August Henry's City Saloon | Restaurant Reviews | Pittsburgh | Pittsburgh City Paper

August Henry's City Saloon 

Location: 946 Penn Avenue, Downtown 412-765-3270
Hours: Sun.-Thu. 11 a.m.-10 p.m.; Fri.-Sat. 11 a.m.-midnight
Prices: Appetizers $5-8; salads, burgers, and sandwiches $7-8; entrees $12-22
Fare: Contemporary American
Atmosphere: New olde saloon
Liquor: Full bar

In 1892, German immigrant August Henry Mathias opened a pioneering blueprint shop in Allegheny, soon to be demoted to Pittsburgh's North Side. The business moved to Penn Avenue, Downtown, but stayed in the family. As the Cultural District crystallized around them and the new convention center rose across the street, a pair of August Henry's great-grandsons decided to give a very different business a go, honoring their ancestor in the process.

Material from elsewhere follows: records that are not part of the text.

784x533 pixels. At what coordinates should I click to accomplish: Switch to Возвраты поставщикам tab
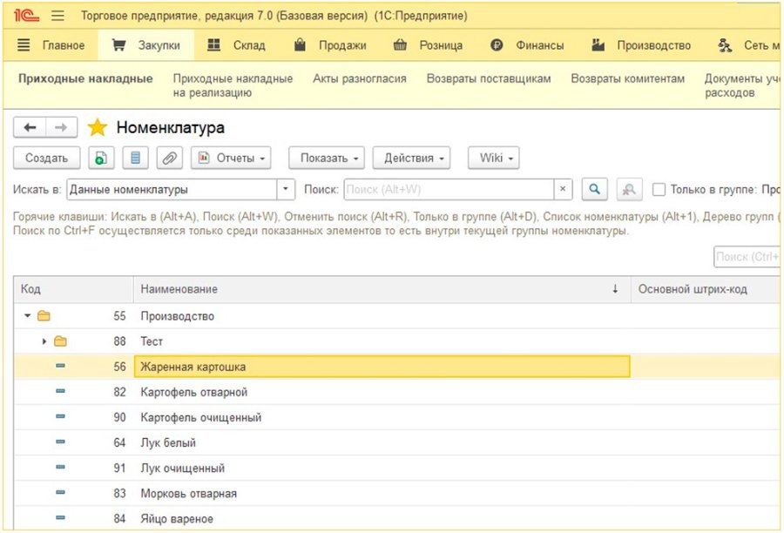click(489, 78)
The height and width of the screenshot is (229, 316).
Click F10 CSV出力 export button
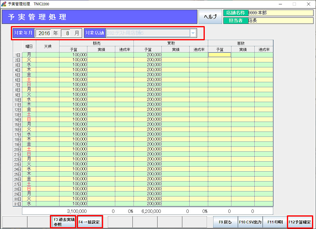pyautogui.click(x=250, y=222)
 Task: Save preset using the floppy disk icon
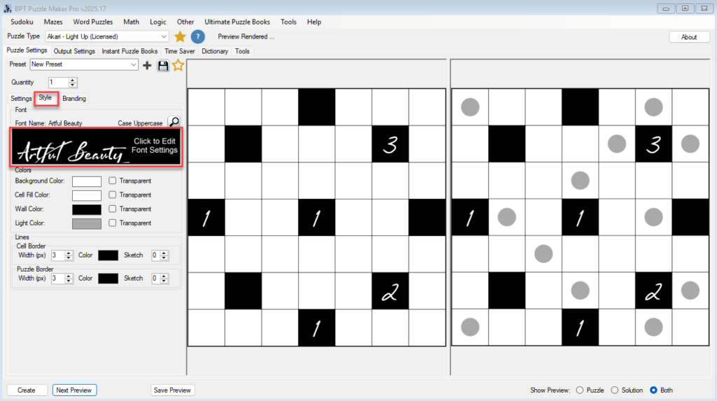(163, 65)
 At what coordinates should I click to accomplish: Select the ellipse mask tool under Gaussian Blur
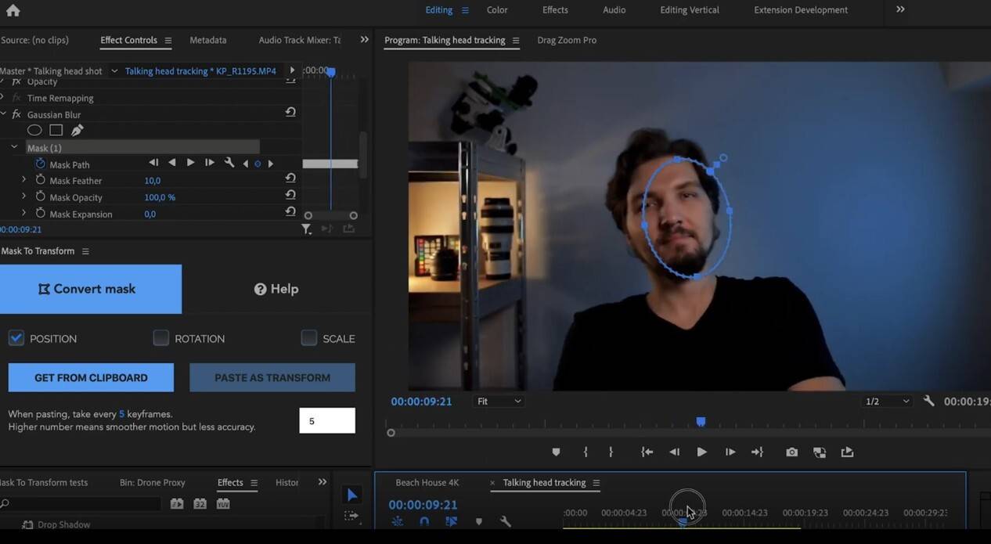[34, 131]
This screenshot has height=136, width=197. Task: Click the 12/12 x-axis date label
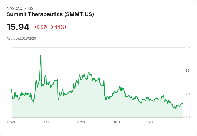[151, 122]
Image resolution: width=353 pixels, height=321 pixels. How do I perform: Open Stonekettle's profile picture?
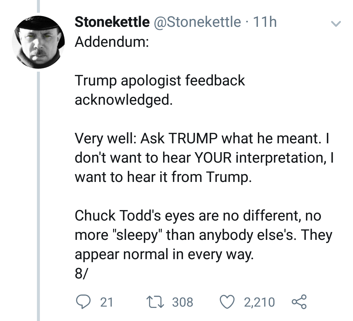tap(36, 43)

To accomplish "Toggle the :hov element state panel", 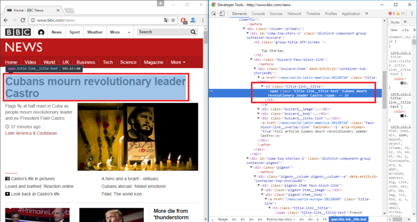I will click(395, 30).
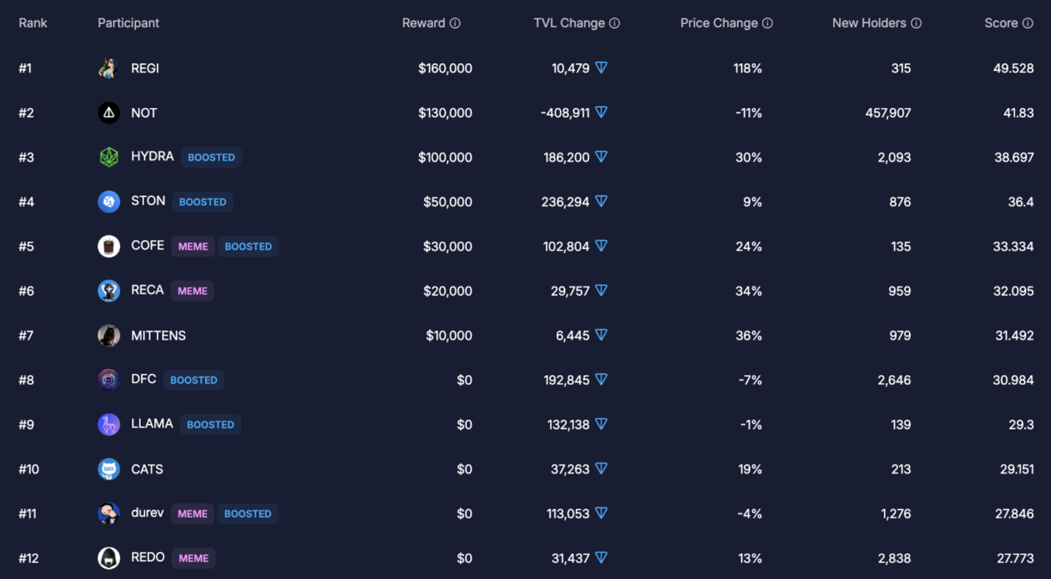
Task: Click the REGI token avatar
Action: coord(109,68)
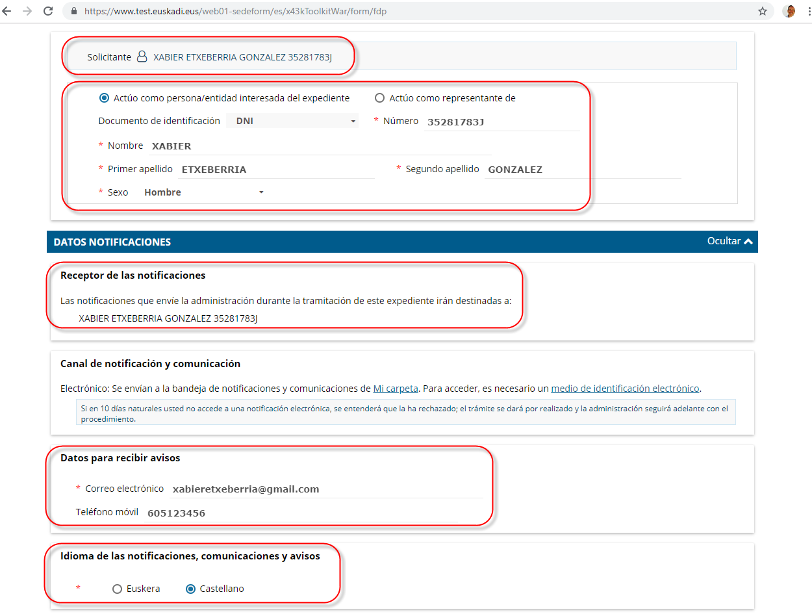Open 'medio de identificación electrónico' link
The width and height of the screenshot is (812, 614).
[625, 389]
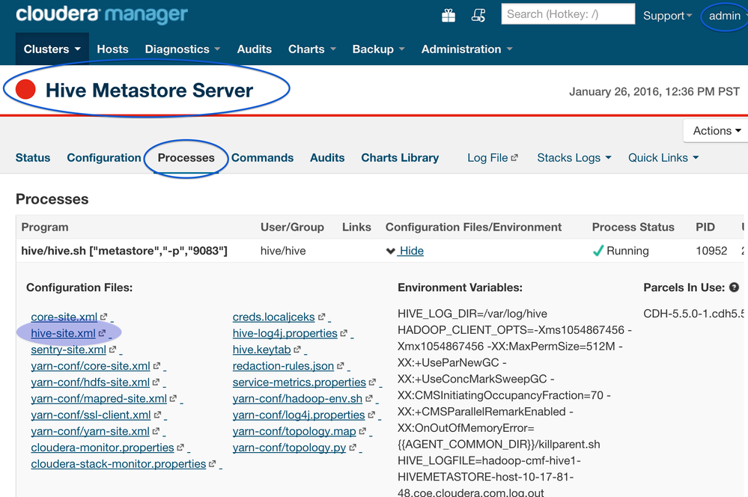Click external link icon next to hive.keytab
The width and height of the screenshot is (748, 497).
tap(297, 350)
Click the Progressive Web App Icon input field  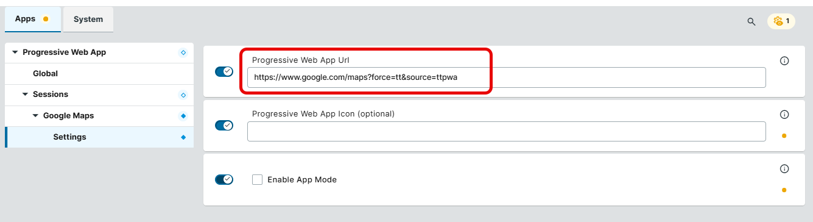point(507,131)
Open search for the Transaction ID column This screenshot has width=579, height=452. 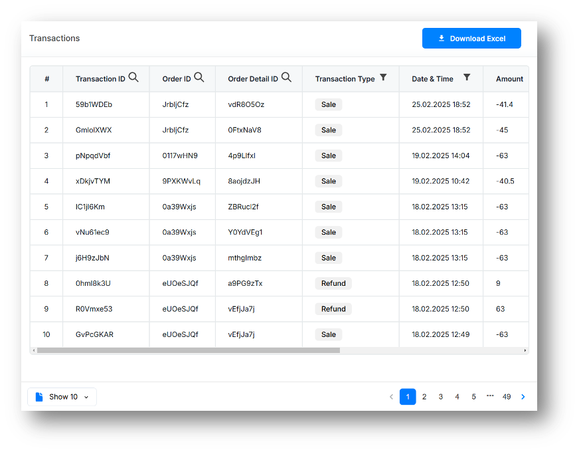point(133,77)
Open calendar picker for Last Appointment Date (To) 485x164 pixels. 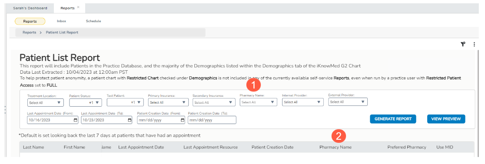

In keeping with the homage to history, the interior of August Henry's City Saloon has been done up in turn of the (last) century style -- dark-stained beaded board and fluted columns, a massive bar, and floor-to-ceiling storefront windows letting light deep into the space. Frosted glass partitions keep the bar visually separate from the dining area, which is dominated, to impressive effect, by an oversized view of old Pittsburgh. From a back corner near the kitchen, a portrait of August Henry himself quietly surveys the scene.

The menu harkens back as well, but with a distinctly contemporary flair. It seems safe to say that Herr Mathias never encountered a Brie-filled quesadilla, and the variety of salads here would surprise a German accustomed to root vegetables and greens cooked till they were gray. But "Gus burgers," sharing the patriarch's nickname, and entrees such as steak, ribs and fried chicken keep one foot firmly in the old school of bar food, plain and simple.

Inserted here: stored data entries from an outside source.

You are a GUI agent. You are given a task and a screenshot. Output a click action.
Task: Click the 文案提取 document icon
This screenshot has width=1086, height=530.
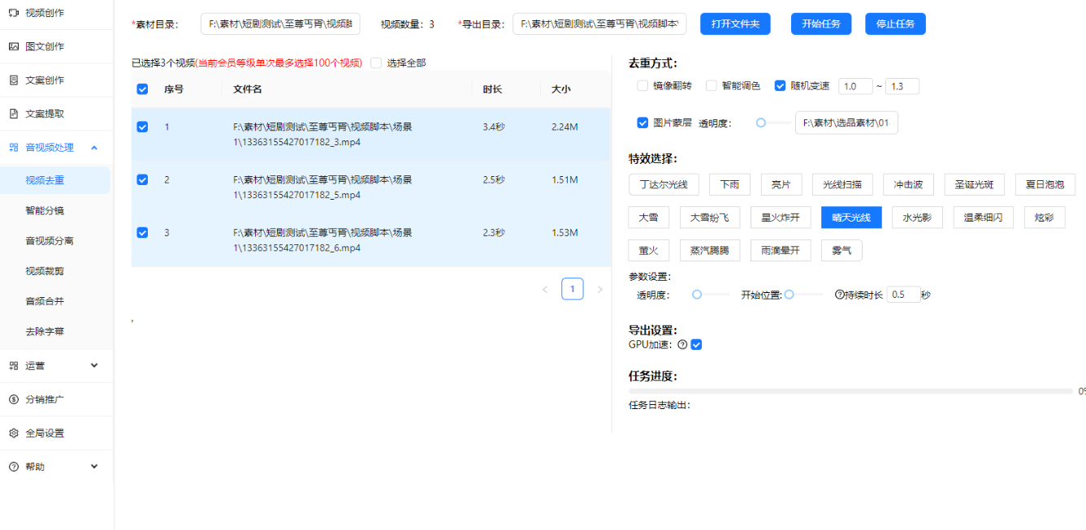pos(13,114)
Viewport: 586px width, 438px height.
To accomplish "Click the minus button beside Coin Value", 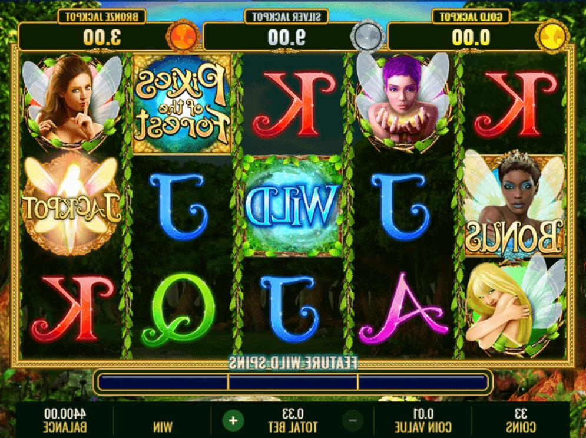I will 352,421.
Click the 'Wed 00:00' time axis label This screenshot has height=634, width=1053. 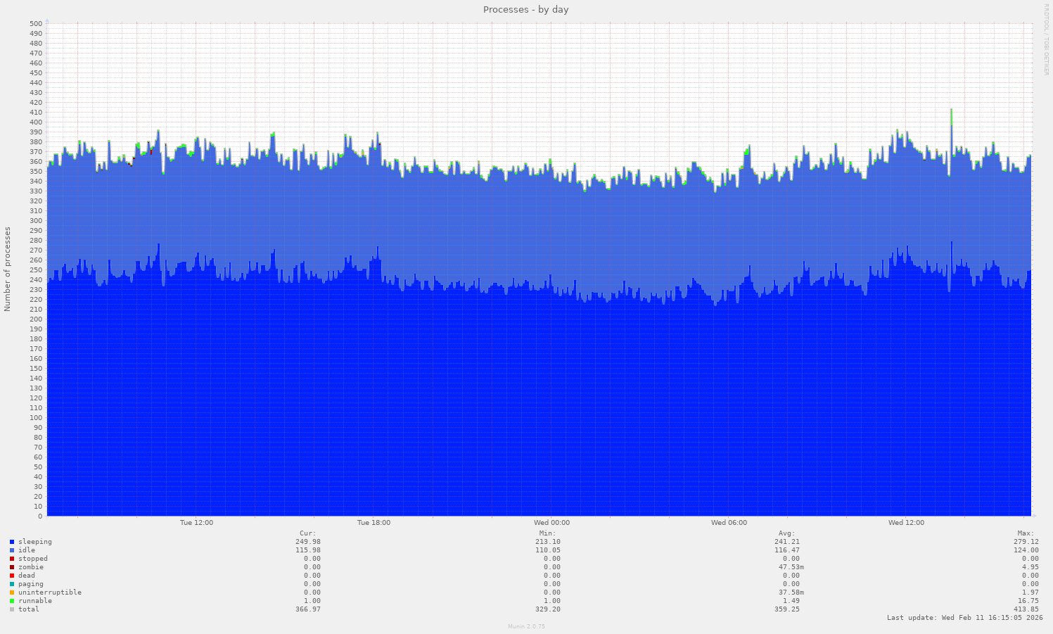click(x=551, y=523)
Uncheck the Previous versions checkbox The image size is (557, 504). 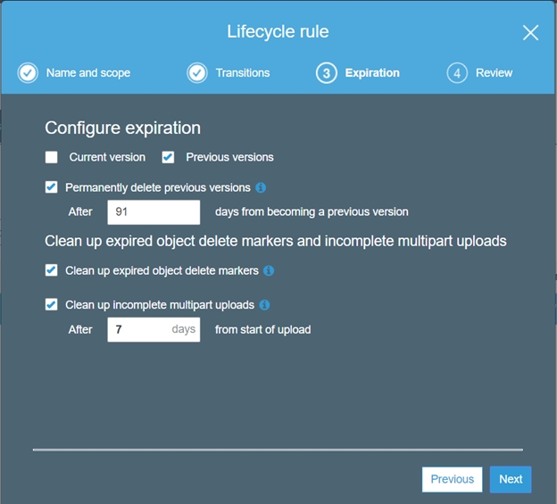click(x=168, y=158)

For our appetizers, we could not resist trying some of the more intriguingly updated offerings. The aforementioned Brie quesadilla was beautifully grilled to a softly toasty texture and contained flavorful morsels of chicken and tender strips of sautéed pepper and onion. Yet the star of the show was scarcely in evidence; there was barely enough melted cheese to bind the tortilla top and bottom together, much less infuse the filling with its distinctive creamy flavor.

Our crabcake was similarly disappointing. Flat as a pancake, it could not hold up to a sauce that seemed to be heavily flavored with wasabi -- not a bad thing in itself, but out of all proportion to the meager ration of seafood it was meant to complement. Though the flavor and texture of the cake were good, there was simply not enough of it to justify its hefty eight-dollar price.

Much more satisfying for the same money was a plate of sweet-potato shrimp. Butterflied and deep-fried in a mixture of roasted coconut and shredded yam, the shrimp developed a substantial, sweet, crunchy crust that was delicious unadorned as well as dipped in an accompanying citrusy-peppery sauce. Whoever came up with the unlikely idea of frying shrimp in shredded sweet potato had a genius we can appreciate. August Henry's also features sweet-potato-crusted chicken as an entrée, and we would jump at the chance to try this too.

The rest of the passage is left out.